Private Securities Litigation (and other) Reforms in the US?
October 31st, 2006ICBC, the world’s largest IPO, did not involve a listing on a US stock market.
The Bank of China did not list shares in the US.
China Construction Bank did not list shares in the US.
Of course, US investors can buy shares in these companies—Hong Kong is outside of China’s Great Currency Wall. But there is a large eco-system around US stock markets (accountants, lawyers and the exchanges themselves) that surely doesn’t like to see these mega IPOs steering clear of the US.
China IPOs aside, there is growing sentiment to trim back some of the perceived excesses of the Sarbanes-Oxley Act. The New York Times reports here on a couple of groups cooking up recommendations on SOX reform and other matters.
One of the groups is headed by Hal Scott, a Harvard professor who also happens to oversee an important annual symposium on China’s financial system.
While I imagine it is unlikely to emerge as a recommendation (or get traction if it does), the Times reports that one prominent securities law scholar has advised scrapping private enforcement of securities fraud altogether.
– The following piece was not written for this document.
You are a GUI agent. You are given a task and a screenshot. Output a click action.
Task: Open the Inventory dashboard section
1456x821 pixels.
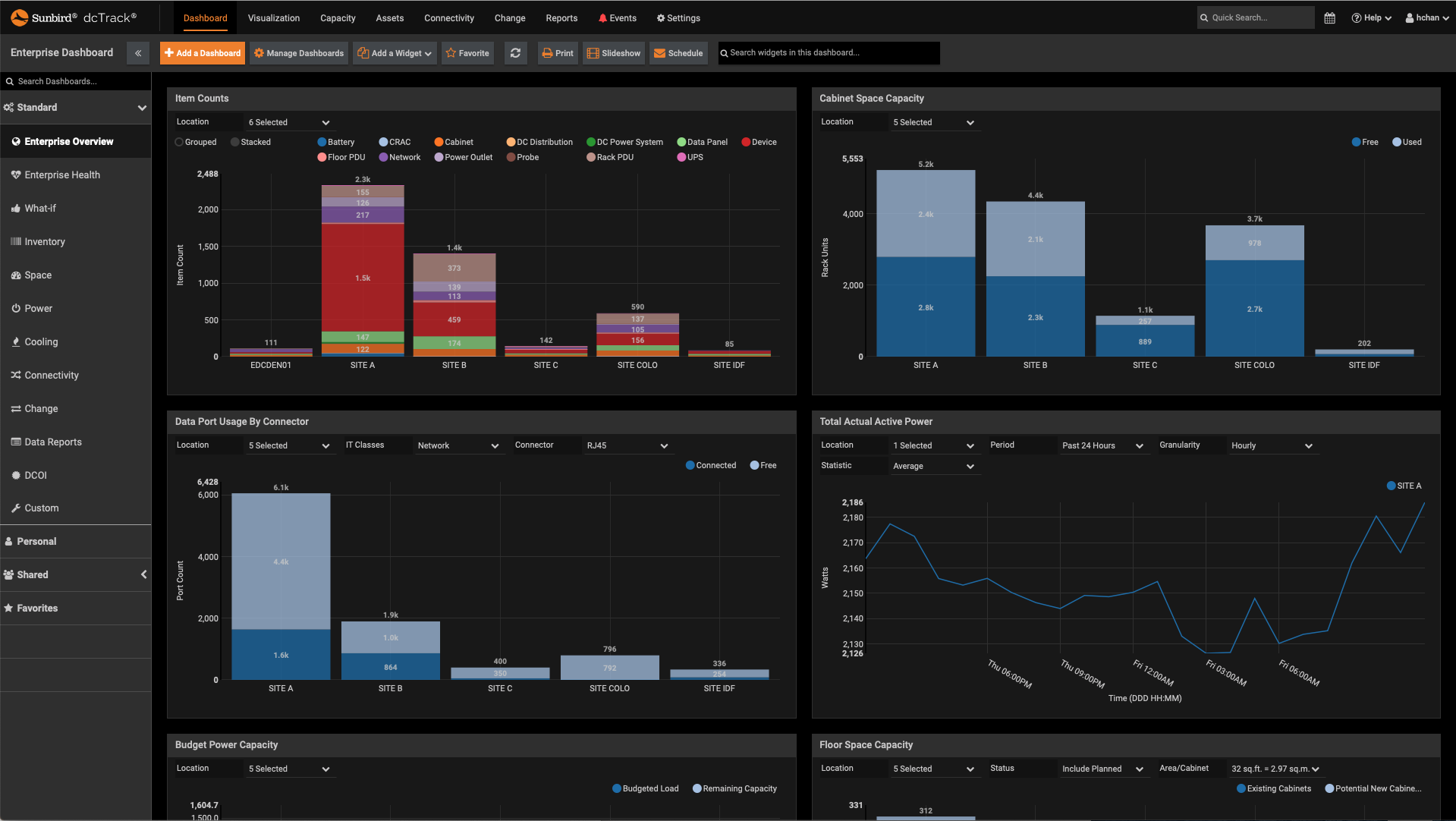point(44,241)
Columbia’s John Coffee suggests the US eliminate private securities litigation, an approach even more draconian than China’s current stance (which requires that a government authority find wrong doing before private shareholder suits can proceed against a company, but at least allows suits once such a finding has been made):
John C. Coffee, a professor of securities law at Columbia Law School and an adviser to the Paulson Committee, said that he had recommended that the S.E.C. adopt the exception to Rule 10b-5 so that only the commission could bring such lawsuits against corporations.
But other securities law experts warned that such a move would extinguish a fundamental check on corporate malfeasance.
“It would be a shocking turning back to say only the commission can bring fraud cases,” said Harvey J. Goldschmid, a former S.E.C. commissioner and law professor at Columbia University. “Private enforcement is a necessary supplement to the work that the S.E.C. does. It is also a safety valve against the potential capture of the agency by industry.”
I agree with Commissioner Goldschmid; it would be shocking, almost on the order of overturning Marbury v. Madison (in which the Supreme Court granted itself the power of judicial review), to eliminate private causes of action under Rule 10b-5. Private enforcement of securities disclosure rules (or, more practically, the threat of private enforcement) is a bedrock of US securities law. It seems virtually indispensable for keeping issuers honest. Jail and administrative enforcement are important, but the investor who loses money (and his or her lawyer) has the greatest incentive to sue to recover some of that loss; we shouldn’t have to simply hope a regulator acts (which probably wouldn’t lead to any recovery for investors, anyway). Coffee is wrong.